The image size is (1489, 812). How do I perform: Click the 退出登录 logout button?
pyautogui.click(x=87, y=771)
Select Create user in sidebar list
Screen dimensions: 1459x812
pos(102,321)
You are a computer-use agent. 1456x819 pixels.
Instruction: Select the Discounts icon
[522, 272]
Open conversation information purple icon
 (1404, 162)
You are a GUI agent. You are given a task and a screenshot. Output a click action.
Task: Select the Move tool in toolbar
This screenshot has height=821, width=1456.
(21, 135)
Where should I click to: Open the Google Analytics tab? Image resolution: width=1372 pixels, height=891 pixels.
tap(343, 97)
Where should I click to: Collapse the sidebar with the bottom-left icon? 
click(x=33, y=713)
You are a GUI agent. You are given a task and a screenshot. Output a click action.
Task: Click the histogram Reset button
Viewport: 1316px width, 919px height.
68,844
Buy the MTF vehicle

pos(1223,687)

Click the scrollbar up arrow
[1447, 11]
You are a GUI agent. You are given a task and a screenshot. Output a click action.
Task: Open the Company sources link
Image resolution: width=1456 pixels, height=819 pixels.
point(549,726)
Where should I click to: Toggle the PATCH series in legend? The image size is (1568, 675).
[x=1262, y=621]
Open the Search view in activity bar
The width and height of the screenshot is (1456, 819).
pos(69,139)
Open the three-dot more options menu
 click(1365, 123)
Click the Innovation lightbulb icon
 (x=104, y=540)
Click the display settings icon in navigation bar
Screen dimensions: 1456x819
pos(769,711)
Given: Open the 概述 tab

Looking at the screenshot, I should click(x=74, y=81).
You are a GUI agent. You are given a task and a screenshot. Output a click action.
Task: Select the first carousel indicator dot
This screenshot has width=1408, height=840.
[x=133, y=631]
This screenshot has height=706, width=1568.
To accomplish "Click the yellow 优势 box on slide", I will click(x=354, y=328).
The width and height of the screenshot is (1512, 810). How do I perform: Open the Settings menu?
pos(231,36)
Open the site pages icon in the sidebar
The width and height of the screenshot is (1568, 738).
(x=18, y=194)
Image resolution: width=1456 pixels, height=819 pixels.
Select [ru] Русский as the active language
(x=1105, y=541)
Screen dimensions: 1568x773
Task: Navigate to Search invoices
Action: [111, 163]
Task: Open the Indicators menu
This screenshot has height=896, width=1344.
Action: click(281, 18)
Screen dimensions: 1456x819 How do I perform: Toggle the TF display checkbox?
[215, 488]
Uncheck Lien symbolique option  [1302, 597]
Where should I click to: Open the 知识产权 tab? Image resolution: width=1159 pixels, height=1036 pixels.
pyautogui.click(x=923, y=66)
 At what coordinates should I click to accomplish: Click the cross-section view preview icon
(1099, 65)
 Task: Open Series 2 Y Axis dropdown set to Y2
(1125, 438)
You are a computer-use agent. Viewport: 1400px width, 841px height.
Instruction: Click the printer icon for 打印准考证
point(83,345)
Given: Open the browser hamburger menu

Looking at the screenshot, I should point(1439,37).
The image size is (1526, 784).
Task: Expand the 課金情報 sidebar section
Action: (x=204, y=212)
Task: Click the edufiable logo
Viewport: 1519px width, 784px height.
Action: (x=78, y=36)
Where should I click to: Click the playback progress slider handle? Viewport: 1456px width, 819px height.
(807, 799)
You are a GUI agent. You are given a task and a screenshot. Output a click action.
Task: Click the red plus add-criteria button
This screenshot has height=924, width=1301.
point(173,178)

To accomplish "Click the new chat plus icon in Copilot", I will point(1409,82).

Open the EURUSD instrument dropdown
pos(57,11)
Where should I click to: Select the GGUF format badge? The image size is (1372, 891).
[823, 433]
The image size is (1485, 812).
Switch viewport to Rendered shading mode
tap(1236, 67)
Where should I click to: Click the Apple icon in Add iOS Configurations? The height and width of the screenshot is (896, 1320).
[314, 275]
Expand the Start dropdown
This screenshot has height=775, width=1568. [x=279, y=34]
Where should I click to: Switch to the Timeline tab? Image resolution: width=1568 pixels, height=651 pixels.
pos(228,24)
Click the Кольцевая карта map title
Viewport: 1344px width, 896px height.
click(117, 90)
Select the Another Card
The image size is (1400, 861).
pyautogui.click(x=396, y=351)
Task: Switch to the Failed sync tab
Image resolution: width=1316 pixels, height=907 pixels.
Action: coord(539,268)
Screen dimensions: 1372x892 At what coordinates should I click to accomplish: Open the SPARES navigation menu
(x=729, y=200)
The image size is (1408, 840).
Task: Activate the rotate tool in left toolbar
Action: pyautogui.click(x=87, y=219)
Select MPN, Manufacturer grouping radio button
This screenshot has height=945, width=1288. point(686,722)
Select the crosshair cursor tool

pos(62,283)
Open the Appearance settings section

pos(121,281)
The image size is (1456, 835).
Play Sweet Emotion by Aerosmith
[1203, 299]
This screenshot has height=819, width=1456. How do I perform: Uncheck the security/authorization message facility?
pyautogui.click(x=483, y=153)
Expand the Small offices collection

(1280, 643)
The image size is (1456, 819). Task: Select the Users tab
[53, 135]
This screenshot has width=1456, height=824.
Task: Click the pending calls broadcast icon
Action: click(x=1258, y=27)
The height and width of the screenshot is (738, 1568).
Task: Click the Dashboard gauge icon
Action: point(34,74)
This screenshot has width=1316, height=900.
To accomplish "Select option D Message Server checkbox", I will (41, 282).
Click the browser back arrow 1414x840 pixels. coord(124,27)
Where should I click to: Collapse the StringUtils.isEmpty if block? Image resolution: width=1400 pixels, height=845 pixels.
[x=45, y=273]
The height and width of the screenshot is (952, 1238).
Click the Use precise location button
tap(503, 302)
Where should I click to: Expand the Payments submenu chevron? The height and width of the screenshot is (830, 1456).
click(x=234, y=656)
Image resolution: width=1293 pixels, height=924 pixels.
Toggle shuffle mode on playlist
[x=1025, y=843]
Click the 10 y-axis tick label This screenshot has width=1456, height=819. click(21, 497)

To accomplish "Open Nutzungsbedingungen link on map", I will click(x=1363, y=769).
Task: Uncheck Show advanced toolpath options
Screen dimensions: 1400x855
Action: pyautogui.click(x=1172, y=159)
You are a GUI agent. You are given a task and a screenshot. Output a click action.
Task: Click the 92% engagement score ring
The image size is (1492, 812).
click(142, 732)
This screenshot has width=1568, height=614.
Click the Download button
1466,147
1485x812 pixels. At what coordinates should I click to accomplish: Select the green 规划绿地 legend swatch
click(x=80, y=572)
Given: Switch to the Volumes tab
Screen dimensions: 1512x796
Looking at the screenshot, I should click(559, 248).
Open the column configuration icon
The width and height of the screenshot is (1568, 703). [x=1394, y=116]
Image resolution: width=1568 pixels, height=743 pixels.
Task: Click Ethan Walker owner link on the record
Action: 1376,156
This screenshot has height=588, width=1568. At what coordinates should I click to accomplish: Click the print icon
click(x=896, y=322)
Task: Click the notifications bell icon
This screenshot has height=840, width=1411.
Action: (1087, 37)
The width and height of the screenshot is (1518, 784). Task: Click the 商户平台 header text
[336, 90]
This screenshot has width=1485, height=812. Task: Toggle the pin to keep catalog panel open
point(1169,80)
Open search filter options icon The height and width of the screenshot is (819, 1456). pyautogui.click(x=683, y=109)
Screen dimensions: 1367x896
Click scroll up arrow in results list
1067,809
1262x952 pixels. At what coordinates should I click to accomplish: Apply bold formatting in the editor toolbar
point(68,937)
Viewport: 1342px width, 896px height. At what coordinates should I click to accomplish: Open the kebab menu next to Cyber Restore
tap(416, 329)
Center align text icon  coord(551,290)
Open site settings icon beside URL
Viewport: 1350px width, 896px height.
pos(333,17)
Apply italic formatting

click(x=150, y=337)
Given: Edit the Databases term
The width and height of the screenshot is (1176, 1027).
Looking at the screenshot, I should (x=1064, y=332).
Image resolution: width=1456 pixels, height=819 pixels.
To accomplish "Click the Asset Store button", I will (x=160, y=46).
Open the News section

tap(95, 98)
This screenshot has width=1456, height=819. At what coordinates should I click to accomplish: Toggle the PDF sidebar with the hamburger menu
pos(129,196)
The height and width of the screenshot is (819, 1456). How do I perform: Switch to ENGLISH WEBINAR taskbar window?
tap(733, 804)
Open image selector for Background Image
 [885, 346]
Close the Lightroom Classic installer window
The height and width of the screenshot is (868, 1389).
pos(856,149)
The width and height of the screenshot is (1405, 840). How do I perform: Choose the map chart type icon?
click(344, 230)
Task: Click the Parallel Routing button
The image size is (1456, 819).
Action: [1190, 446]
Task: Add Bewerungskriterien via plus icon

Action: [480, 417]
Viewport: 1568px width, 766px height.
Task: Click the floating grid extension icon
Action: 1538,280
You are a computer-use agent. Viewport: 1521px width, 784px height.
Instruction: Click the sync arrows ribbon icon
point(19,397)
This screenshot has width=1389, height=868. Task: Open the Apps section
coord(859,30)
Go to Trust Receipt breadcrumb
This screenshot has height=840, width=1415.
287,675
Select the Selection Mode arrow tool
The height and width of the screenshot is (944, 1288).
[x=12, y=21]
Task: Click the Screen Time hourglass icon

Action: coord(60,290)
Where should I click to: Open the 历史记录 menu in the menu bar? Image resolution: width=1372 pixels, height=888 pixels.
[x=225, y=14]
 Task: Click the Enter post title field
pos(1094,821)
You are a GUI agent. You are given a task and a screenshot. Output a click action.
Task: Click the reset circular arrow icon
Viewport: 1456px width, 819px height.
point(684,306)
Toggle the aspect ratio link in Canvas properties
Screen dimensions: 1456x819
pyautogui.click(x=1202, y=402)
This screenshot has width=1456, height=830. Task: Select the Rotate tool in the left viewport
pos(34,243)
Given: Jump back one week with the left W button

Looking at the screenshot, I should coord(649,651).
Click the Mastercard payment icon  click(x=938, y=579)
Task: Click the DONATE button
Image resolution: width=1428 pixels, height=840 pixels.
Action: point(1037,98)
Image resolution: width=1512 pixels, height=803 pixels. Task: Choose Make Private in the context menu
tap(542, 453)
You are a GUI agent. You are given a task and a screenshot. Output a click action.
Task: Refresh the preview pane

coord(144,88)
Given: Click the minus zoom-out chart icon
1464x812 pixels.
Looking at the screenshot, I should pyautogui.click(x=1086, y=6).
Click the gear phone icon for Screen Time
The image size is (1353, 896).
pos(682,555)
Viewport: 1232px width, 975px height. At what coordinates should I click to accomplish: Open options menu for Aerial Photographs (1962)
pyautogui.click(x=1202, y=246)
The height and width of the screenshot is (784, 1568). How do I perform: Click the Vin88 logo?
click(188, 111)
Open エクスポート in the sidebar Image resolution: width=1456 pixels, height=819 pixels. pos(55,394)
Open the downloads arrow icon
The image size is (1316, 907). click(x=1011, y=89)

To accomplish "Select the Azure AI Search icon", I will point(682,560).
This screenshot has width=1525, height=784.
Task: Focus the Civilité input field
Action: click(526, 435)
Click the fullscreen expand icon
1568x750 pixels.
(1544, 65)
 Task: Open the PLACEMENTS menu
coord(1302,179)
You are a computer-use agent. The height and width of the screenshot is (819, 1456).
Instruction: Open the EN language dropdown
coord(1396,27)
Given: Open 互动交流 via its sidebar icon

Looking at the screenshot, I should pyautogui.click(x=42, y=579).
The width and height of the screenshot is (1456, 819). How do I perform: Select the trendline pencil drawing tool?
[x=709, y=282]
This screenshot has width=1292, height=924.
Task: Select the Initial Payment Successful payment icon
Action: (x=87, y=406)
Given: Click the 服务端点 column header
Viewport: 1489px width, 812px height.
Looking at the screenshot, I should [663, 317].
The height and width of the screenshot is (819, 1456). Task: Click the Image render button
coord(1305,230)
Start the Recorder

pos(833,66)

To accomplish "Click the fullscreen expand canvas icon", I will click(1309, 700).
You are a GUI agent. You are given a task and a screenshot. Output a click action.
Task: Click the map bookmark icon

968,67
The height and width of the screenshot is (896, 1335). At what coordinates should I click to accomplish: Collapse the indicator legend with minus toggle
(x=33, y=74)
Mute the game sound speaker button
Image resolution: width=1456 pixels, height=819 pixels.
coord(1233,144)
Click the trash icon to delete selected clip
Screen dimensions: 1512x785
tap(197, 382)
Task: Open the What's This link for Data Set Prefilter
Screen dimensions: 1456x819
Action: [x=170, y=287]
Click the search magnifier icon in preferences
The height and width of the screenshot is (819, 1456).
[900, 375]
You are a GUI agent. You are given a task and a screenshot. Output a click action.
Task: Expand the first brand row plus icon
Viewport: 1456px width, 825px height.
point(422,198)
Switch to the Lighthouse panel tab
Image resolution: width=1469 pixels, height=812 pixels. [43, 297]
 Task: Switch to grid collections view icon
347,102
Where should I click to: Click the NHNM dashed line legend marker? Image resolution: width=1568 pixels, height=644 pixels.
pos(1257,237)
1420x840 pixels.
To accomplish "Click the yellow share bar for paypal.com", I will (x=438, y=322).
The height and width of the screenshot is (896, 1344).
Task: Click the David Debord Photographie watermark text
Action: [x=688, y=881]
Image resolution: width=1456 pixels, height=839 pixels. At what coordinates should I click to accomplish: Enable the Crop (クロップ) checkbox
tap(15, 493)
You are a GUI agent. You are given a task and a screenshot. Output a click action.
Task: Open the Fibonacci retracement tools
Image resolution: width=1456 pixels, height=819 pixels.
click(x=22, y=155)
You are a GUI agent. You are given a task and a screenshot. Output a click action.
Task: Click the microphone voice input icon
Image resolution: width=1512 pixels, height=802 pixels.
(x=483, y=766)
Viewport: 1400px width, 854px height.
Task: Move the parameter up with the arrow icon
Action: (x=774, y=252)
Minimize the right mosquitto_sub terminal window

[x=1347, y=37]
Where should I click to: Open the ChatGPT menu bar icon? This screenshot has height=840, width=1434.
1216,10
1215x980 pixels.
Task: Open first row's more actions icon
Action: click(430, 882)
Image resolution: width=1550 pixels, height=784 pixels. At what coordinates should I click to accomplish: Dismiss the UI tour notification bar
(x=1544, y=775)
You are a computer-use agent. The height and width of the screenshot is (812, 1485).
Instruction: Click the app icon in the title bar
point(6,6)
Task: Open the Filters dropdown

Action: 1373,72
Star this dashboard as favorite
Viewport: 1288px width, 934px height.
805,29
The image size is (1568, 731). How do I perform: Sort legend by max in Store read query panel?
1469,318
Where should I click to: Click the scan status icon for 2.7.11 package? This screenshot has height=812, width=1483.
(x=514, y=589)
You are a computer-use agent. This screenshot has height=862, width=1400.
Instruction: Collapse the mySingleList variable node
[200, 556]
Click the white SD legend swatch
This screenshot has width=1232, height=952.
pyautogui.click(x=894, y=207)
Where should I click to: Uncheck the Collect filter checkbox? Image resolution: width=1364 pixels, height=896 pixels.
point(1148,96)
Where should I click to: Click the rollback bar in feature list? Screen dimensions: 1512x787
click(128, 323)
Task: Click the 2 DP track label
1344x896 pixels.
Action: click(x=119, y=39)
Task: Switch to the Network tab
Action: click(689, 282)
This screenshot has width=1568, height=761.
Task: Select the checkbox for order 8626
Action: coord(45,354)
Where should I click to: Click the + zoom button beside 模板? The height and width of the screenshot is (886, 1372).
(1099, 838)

Description of the task: Give back the records above exactly, limited to the lines between the one holding "Where should I click to: Open the 历史记录" and the one holding "Open エクスポート in", inclusive.

Response:
Where should I click to: Open the 历史记录 menu in the menu bar? Image resolution: width=1372 pixels, height=888 pixels.
[x=225, y=14]
 Task: Click the Enter post title field
pos(1094,821)
You are a GUI agent. You are given a task and a screenshot. Output a click action.
Task: Click the reset circular arrow icon
Viewport: 1456px width, 819px height.
point(684,306)
Toggle the aspect ratio link in Canvas properties
Screen dimensions: 1456x819
pyautogui.click(x=1202, y=402)
This screenshot has width=1456, height=830. Task: Select the Rotate tool in the left viewport
pos(34,243)
Given: Jump back one week with the left W button

Looking at the screenshot, I should coord(649,651).
Click the Mastercard payment icon  click(x=938, y=579)
Task: Click the DONATE button
Image resolution: width=1428 pixels, height=840 pixels.
Action: point(1037,98)
Image resolution: width=1512 pixels, height=803 pixels. Task: Choose Make Private in the context menu
tap(542, 453)
You are a GUI agent. You are given a task and a screenshot. Output a click action.
Task: Refresh the preview pane

coord(144,88)
Given: Click the minus zoom-out chart icon
1464x812 pixels.
Looking at the screenshot, I should pyautogui.click(x=1086, y=6).
Click the gear phone icon for Screen Time
The image size is (1353, 896).
pos(682,555)
Viewport: 1232px width, 975px height. At what coordinates should I click to accomplish: Open options menu for Aerial Photographs (1962)
pyautogui.click(x=1202, y=246)
The height and width of the screenshot is (784, 1568). How do I perform: Click the Vin88 logo?
click(188, 111)
Open エクスポート in the sidebar Image resolution: width=1456 pixels, height=819 pixels. pos(55,394)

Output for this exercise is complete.